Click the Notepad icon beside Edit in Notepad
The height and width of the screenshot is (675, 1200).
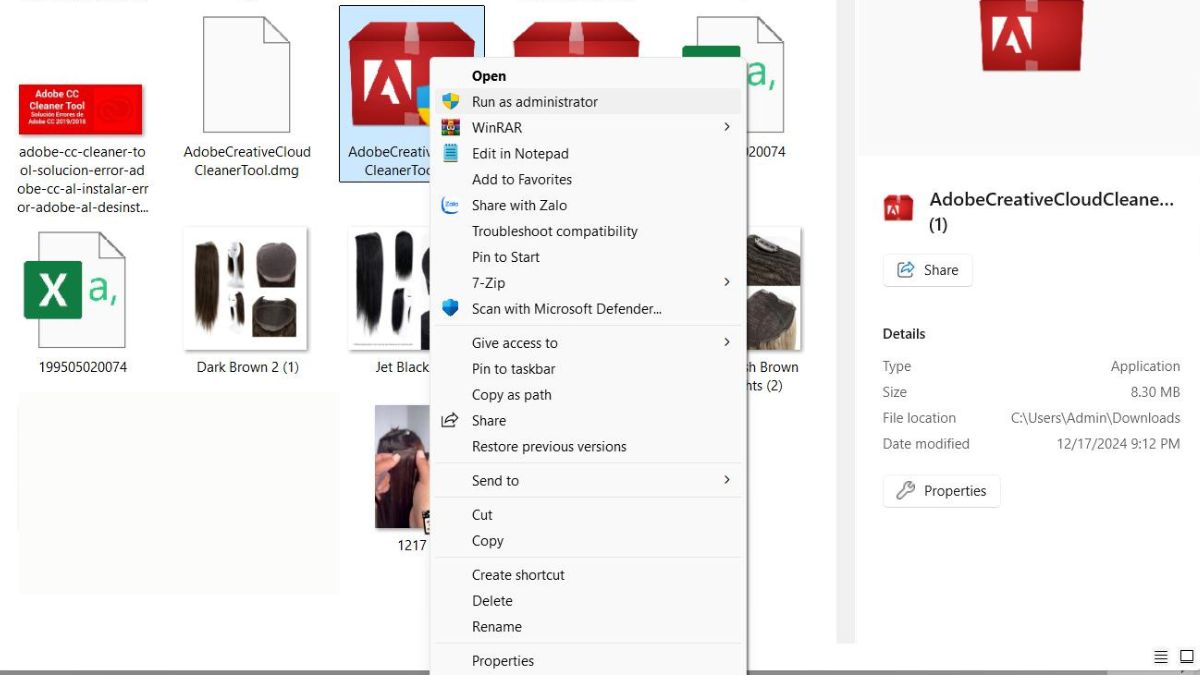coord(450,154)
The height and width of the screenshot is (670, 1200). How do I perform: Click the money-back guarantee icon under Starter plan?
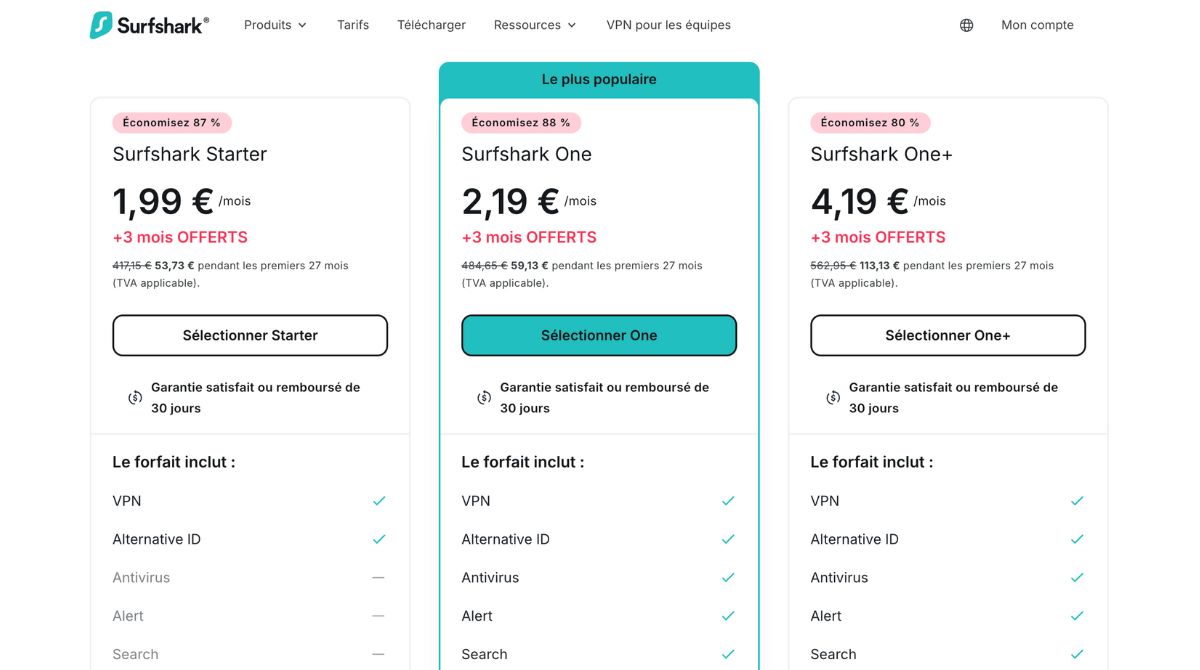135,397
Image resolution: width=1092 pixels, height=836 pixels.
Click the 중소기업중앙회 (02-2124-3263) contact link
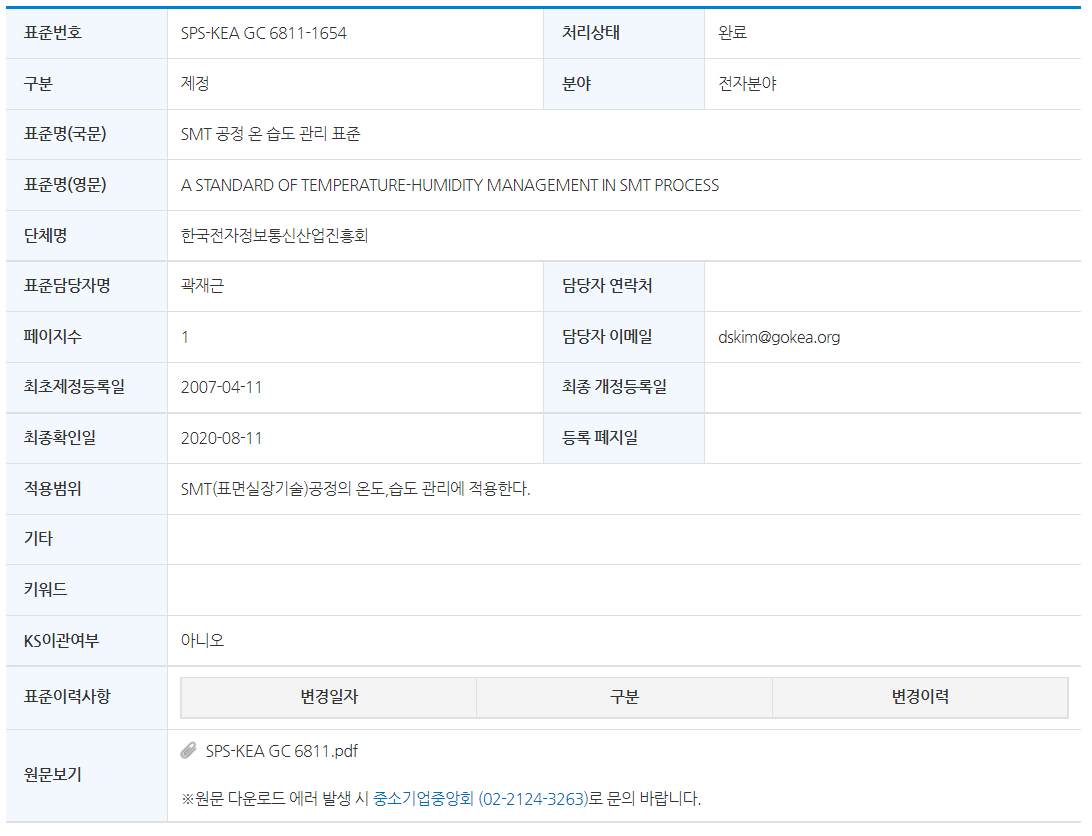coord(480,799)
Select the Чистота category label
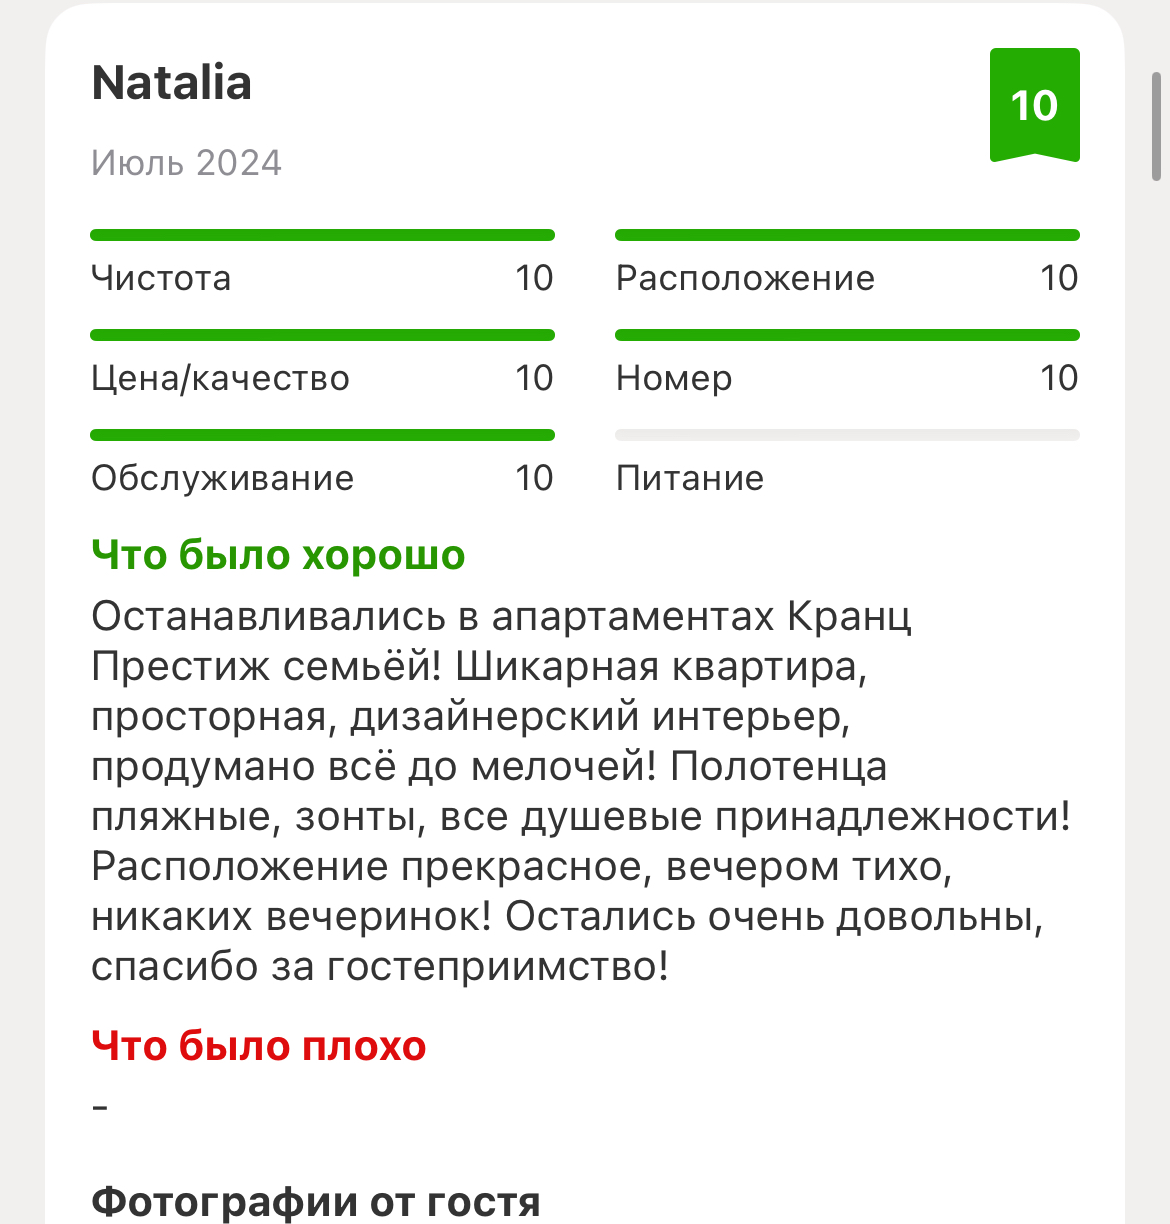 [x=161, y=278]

[Work to do]
Write out every line of the listing again, requests included, but add 41 to each number in the coordinate answers. Leave the pictures out.

[Solved problem]
Click the Notepad icon beside Edit in Notepad
The height and width of the screenshot is (675, 1200).
coord(491,195)
The height and width of the screenshot is (670, 1200). How do I perform: Click the money-back guarantee icon under Starter plan?
176,438
Image resolution: width=1092 pixels, height=836 pixels.
Click the 중소기업중앙회 (02-2124-3263) contact link
coord(521,840)
Select the Чистота category label
 [x=202, y=319]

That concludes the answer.